■ PROBLEM TO WORK ON ■
Replace "search" with "lookup" in the stretch of items from the line containing "This screenshot has" through the end of the items, and give those lines back with nothing else altered. Leave the pictures out.

■ DATASET RECORDS ■
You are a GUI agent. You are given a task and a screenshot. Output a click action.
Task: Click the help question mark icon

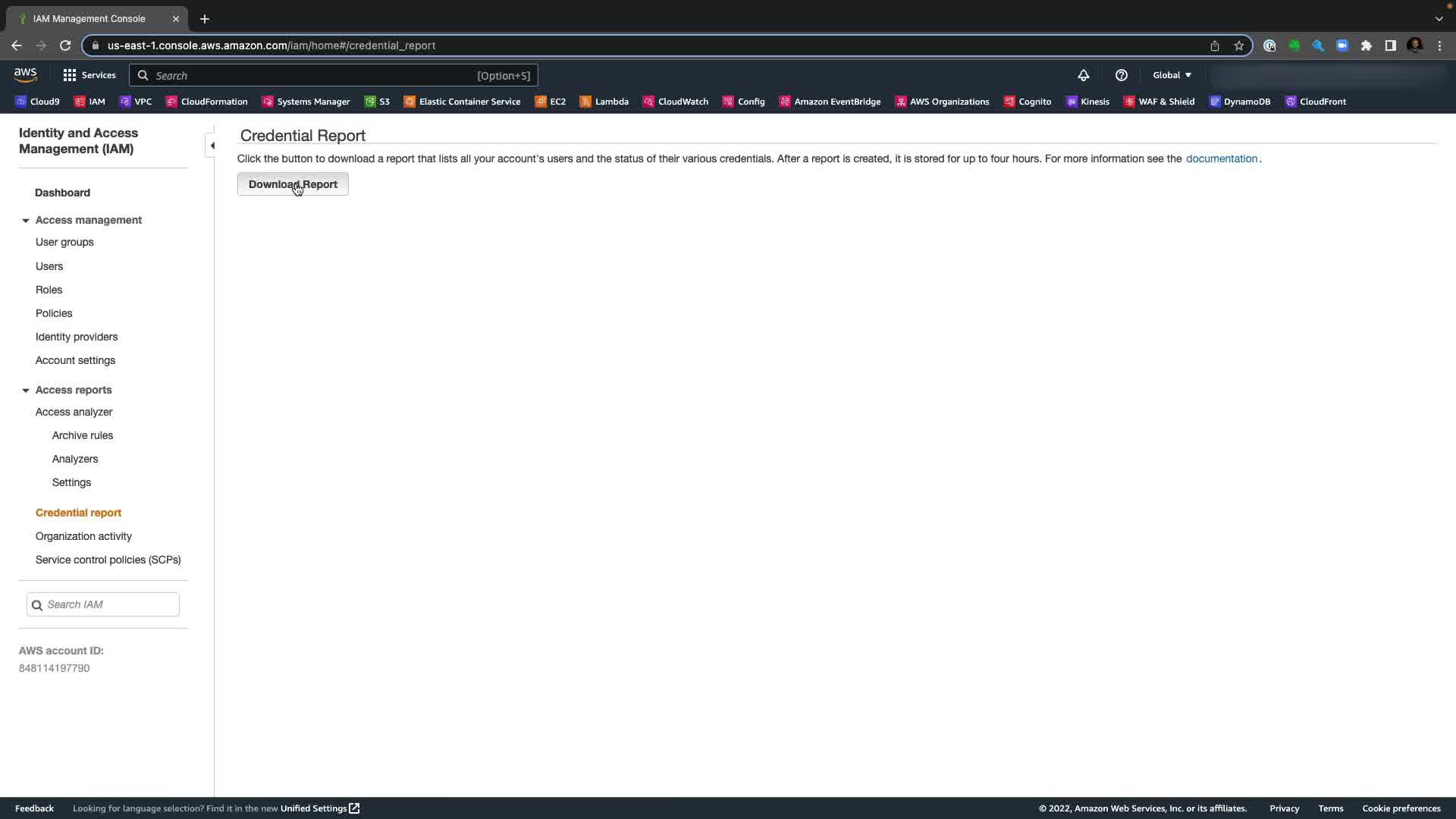[x=1121, y=75]
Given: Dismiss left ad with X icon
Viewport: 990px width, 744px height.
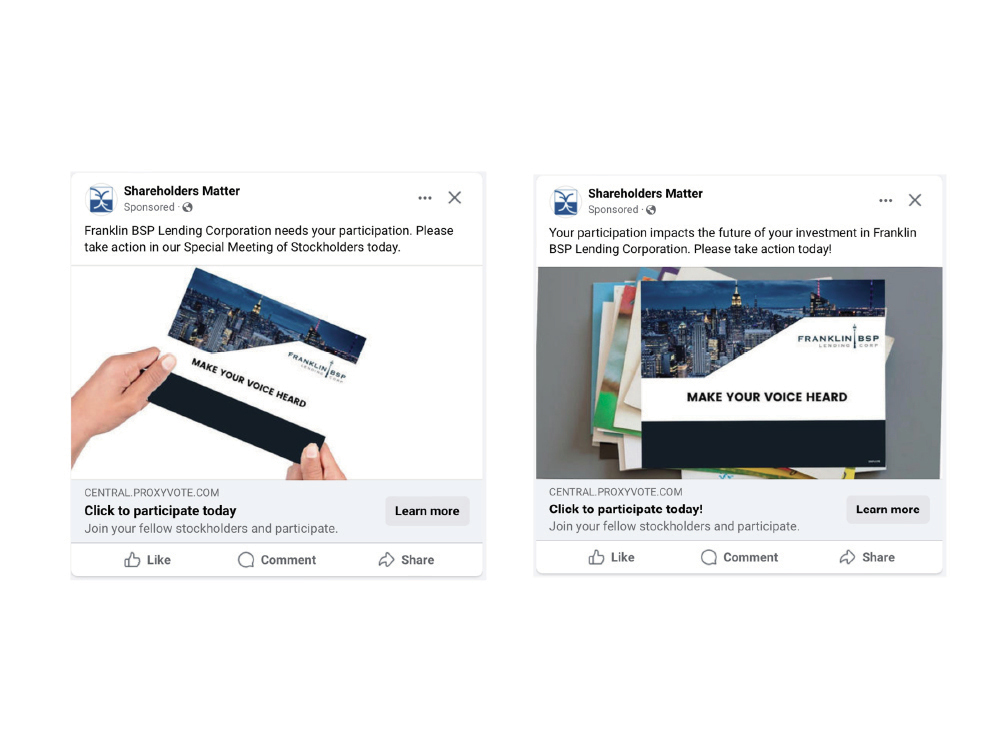Looking at the screenshot, I should coord(455,198).
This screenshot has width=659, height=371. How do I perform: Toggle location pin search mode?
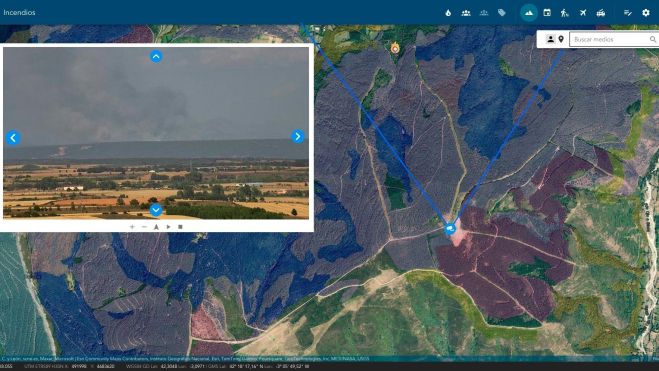click(x=561, y=39)
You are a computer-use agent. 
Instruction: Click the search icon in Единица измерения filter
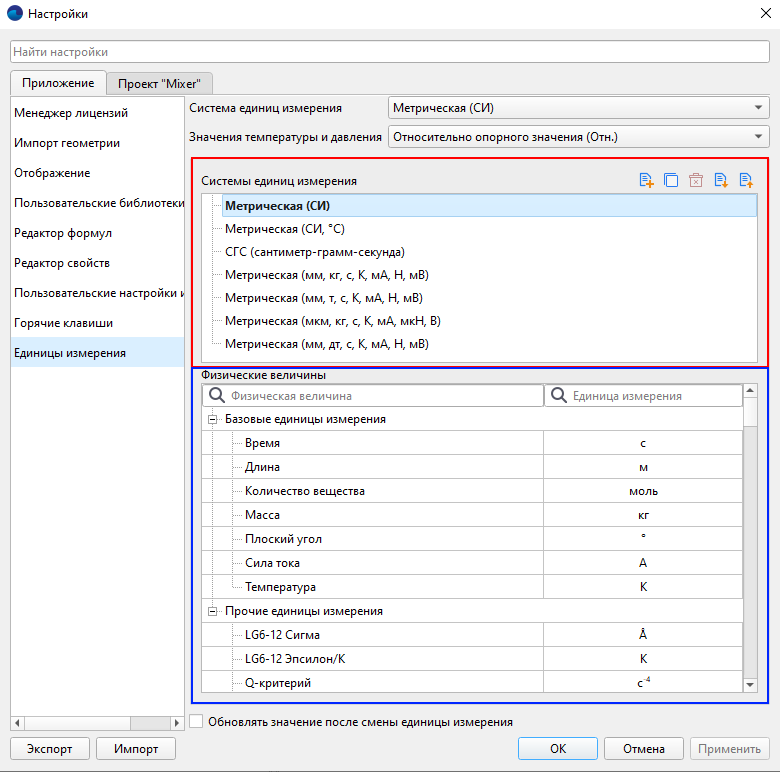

■ COMPLETED EXERCISE ■
This screenshot has width=659, height=371. How do I perform: Toggle location pin lookup mode?
click(x=561, y=39)
You are a computer-use agent. 
Instruction: Click the lookup icon in Единица измерения filter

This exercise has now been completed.